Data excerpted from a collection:
━━━━━━━━━━━━━━━━━━━━━━━━━━━━━━
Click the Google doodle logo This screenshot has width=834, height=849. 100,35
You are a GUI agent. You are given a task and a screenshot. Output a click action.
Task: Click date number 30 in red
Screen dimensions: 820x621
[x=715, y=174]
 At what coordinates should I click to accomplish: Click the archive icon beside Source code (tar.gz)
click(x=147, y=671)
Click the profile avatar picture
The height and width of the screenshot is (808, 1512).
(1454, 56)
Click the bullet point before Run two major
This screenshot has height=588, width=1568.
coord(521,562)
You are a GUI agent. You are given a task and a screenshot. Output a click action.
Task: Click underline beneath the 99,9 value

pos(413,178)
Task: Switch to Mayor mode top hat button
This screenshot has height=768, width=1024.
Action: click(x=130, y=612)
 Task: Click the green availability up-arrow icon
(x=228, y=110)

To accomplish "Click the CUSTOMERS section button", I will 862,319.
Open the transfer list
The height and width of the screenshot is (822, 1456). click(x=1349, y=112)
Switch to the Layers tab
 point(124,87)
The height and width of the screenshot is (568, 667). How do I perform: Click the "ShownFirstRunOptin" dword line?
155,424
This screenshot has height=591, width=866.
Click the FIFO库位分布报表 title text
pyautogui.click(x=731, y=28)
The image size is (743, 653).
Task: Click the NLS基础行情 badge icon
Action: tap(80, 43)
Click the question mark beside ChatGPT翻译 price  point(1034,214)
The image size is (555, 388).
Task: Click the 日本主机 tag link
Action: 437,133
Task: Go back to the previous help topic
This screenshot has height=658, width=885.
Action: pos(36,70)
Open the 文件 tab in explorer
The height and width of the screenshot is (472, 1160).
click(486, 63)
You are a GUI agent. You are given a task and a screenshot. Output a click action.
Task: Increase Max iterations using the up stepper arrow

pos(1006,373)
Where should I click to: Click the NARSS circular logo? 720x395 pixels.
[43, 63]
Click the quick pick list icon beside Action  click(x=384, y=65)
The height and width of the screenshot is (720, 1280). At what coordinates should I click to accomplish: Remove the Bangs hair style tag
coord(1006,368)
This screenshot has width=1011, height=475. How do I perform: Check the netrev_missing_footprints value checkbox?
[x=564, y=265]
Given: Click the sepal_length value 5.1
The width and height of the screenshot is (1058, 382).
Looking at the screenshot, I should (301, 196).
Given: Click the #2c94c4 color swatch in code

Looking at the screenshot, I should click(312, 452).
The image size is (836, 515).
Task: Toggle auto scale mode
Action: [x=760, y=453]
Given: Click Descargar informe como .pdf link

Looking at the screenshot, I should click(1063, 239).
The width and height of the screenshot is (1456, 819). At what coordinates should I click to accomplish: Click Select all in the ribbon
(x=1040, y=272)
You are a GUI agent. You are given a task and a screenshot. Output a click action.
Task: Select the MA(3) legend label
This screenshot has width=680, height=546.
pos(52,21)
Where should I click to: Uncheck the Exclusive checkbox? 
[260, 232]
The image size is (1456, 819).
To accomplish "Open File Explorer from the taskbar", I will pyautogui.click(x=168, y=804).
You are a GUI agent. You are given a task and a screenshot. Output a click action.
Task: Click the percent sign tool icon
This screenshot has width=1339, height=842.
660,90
━━━━━━━━━━━━━━━━━━━━━━━━━━━━━━
Instructions for the task: Arrange the data above as a Markdown table with two columns, "No." and "Entry." Give each nonblank line its own row, numbered in order, and omit the blank lines.

Exercise solution:
| No. | Entry |
|---|---|
| 1 | Click the Google doodle logo This screenshot has width=834, height=849. 100,35 |
| 2 | You are a GUI agent. You are given a task and a screenshot. Output a click action. |
| 3 | Task: Click date number 30 in red |
| 4 | Screen dimensions: 820x621 |
| 5 | [x=715, y=174] |
| 6 |  At what coordinates should I click to accomplish: Click the archive icon beside Source code (tar.gz) |
| 7 | click(x=147, y=671) |
| 8 | Click the profile avatar picture |
| 9 | The height and width of the screenshot is (808, 1512). |
| 10 | (1454, 56) |
| 11 | Click the bullet point before Run two major |
| 12 | This screenshot has height=588, width=1568. |
| 13 | coord(521,562) |
| 14 | You are a GUI agent. You are given a task and a screenshot. Output a click action. |
| 15 | Task: Click underline beneath the 99,9 value |
| 16 | pos(413,178) |
| 17 | Task: Switch to Mayor mode top hat button |
| 18 | This screenshot has height=768, width=1024. |
| 19 | Action: click(x=130, y=612) |
| 20 |  Task: Click the green availability up-arrow icon |
| 21 | (x=228, y=110) |
| 22 | To accomplish "Click the CUSTOMERS section button", I will 862,319. |
| 23 | Open the transfer list |
| 24 | The height and width of the screenshot is (822, 1456). click(x=1349, y=112) |
| 25 | Switch to the Layers tab |
| 26 |  point(124,87) |
| 27 | The height and width of the screenshot is (568, 667). How do I perform: Click the "ShownFirstRunOptin" dword line? |
| 28 | 155,424 |
| 29 | This screenshot has height=591, width=866. |
| 30 | Click the FIFO库位分布报表 title text |
| 31 | pyautogui.click(x=731, y=28) |
| 32 | The image size is (743, 653). |
| 33 | Task: Click the NLS基础行情 badge icon |
| 34 | Action: tap(80, 43) |
| 35 | Click the question mark beside ChatGPT翻译 price  point(1034,214) |
| 36 | The image size is (555, 388). |
| 37 | Task: Click the 日本主机 tag link |
| 38 | Action: 437,133 |
| 39 | Task: Go back to the previous help topic |
| 40 | This screenshot has height=658, width=885. |
| 41 | Action: pos(36,70) |
| 42 | Open the 文件 tab in explorer |
| 43 | The height and width of the screenshot is (472, 1160). |
| 44 | click(486, 63) |
| 45 | You are a GUI agent. You are given a task and a screenshot. Output a click action. |
| 46 | Task: Increase Max iterations using the up stepper arrow |
| 47 | pos(1006,373) |
| 48 | Where should I click to: Click the NARSS circular logo? 720x395 pixels. |
| 49 | [43, 63] |
| 50 | Click the quick pick list icon beside Action  click(x=384, y=65) |
| 51 | The height and width of the screenshot is (720, 1280). At what coordinates should I click to accomplish: Remove the Bangs hair style tag |
| 52 | coord(1006,368) |
| 53 | This screenshot has width=1011, height=475. How do I perform: Check the netrev_missing_footprints value checkbox? |
| 54 | [x=564, y=265] |
| 55 | Given: Click the sepal_length value 5.1 |
| 56 | The width and height of the screenshot is (1058, 382). |
| 57 | Looking at the screenshot, I should (301, 196). |
| 58 | Given: Click the #2c94c4 color swatch in code |
| 59 | Looking at the screenshot, I should click(312, 452). |
| 60 | The image size is (836, 515). |
| 61 | Task: Toggle auto scale mode |
| 62 | Action: [x=760, y=453] |
| 63 | Given: Click Descargar informe como .pdf link |
| 64 | Looking at the screenshot, I should click(1063, 239). |
| 65 | The width and height of the screenshot is (1456, 819). At what coordinates should I click to accomplish: Click Select all in the ribbon |
| 66 | (x=1040, y=272) |
| 67 | You are a GUI agent. You are given a task and a screenshot. Output a click action. |
| 68 | Task: Select the MA(3) legend label |
| 69 | This screenshot has width=680, height=546. |
| 70 | pos(52,21) |
| 71 | Where should I click to: Uncheck the Exclusive checkbox?  |
| 72 | [260, 232] |
| 73 | The image size is (1456, 819). |
| 74 | To accomplish "Open File Explorer from the taskbar", I will pyautogui.click(x=168, y=804). |
| 75 | You are a GUI agent. You are given a task and a screenshot. Output a click action. |
| 76 | Task: Click the percent sign tool icon |
| 77 | This screenshot has width=1339, height=842. |
| 78 | 660,90 |